If the current plans are implemented, the remains of the Dictator Francisco Franco will soon be exhumed from the so-called “Valle de los Caídos” or “Valley of the Fallen.” The mausoleum, erected to commemorate the Spanish Civil War, is the largest mass-grave in Spain. Itopened to the public on 1 April 1959, on the 20th anniversary of Franco’s victory in this war. It contains not only the remains of Franco but also those of more than 33,000 other people who had been killed during the Civil War. In many cases these were transferred without the consent or even the knowledge of the victims’ families; this affected victims and their families on both sides of the Civil War, but especially for those who had supported the Republicans.
Even today, there are families which have throughout their lives taken flowers to graves without knowing whether they were empty or not. To help them, we have included the datasetVíctimas enterradas en el Valle de los Caídos(Victims Buried in the Valley of the Fallen) in the ihr.world database – which now contains more than 700.000 personal records (*).

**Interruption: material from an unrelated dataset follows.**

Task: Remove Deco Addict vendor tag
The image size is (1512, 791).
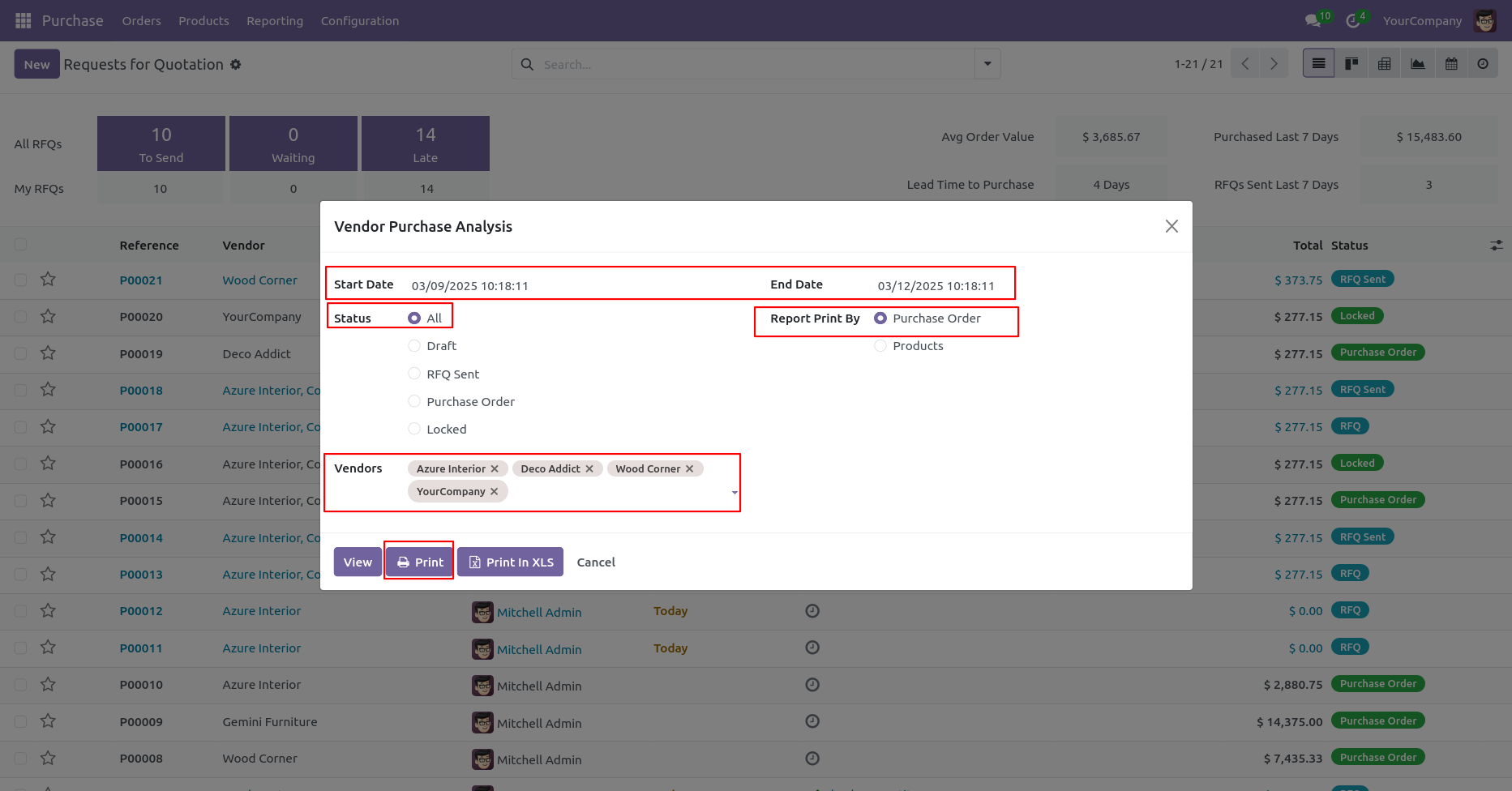Action: (589, 468)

This dataset contains the personal records of more than 20,000 people whose names are documented in the Registers of the Abbey of Santa Cruz del Valle de los Caídos. These books contain the names of people whose remains were transferred to the mausoleum between 17 March 1959 and 3 July 1983. The Abbey’s website, however, admits that the exact number of people whose remains are buried here is unknown (admite desconocer el número exacto de restos).
Work on the construction of the “Valley of the Fallen” began in 1940 and continued until 1959. The labour force included about 20,000 Republican prisoners who had been sentenced to forced labour. It was originally planned as a commemorative monument in honour of those who had been killed in the “glorious crusade”, as the victorious campaign by Franco’s forces during the Civil War was described. However it was later redesignated as a “symbol of reconciliation” and, as a result, the remains of victims from the Republican side were transferred to be reburied here.
The monument is characterised by the 150 metre-high stone cross, which is considered to be the “highest Christian cross in the world”. Visible from a distance of 40 kilometres, it is a similar height to, for example, the Mapfre Tower in Barcelona, the Picasso Tower in Madrid or the Iberdrola Tower in Bilbao. It belongs to the Patrimonio Nacional, which is part of the Ministry of Culture.
In her book, Els morts clandestins. Les fosses comunes de la Guerra Civil a Catalunya (1936-1939) [“The Clandestine Dead: The Mass-Graves of the Civil War in Catalonia”] the historian Queralt Solé has published the results of her research into the transfer of the mortal remains of Civil War victims, both supporters of the Republic and those who supported the military coup from mass-graves in Catalonia to the “Valley of the Fallen.” In addition the Catalan documentary Avi et trauré d’aquí [in English: “Grandfather I will get you out of here”] (Sense Ficció, CCMA, 2013) records the testimonies of families, the remains of whose relatives transferred without their permission or even their awareness.
In 2017, the Parliament of Catalonia passed a law which annulled all of the sentences imposed by the military tribunals of the Franco Regime. As a result, the National Archive of Catalonia issued the llista de reparació jurídica de les víctimes del franquisme, which includes cases dealt with by summary military proceedings from 1937 onwards. 5,502 out of the almost 70,000 summary military proceedings in that list were opened to women. It amounts to eight percent of the total.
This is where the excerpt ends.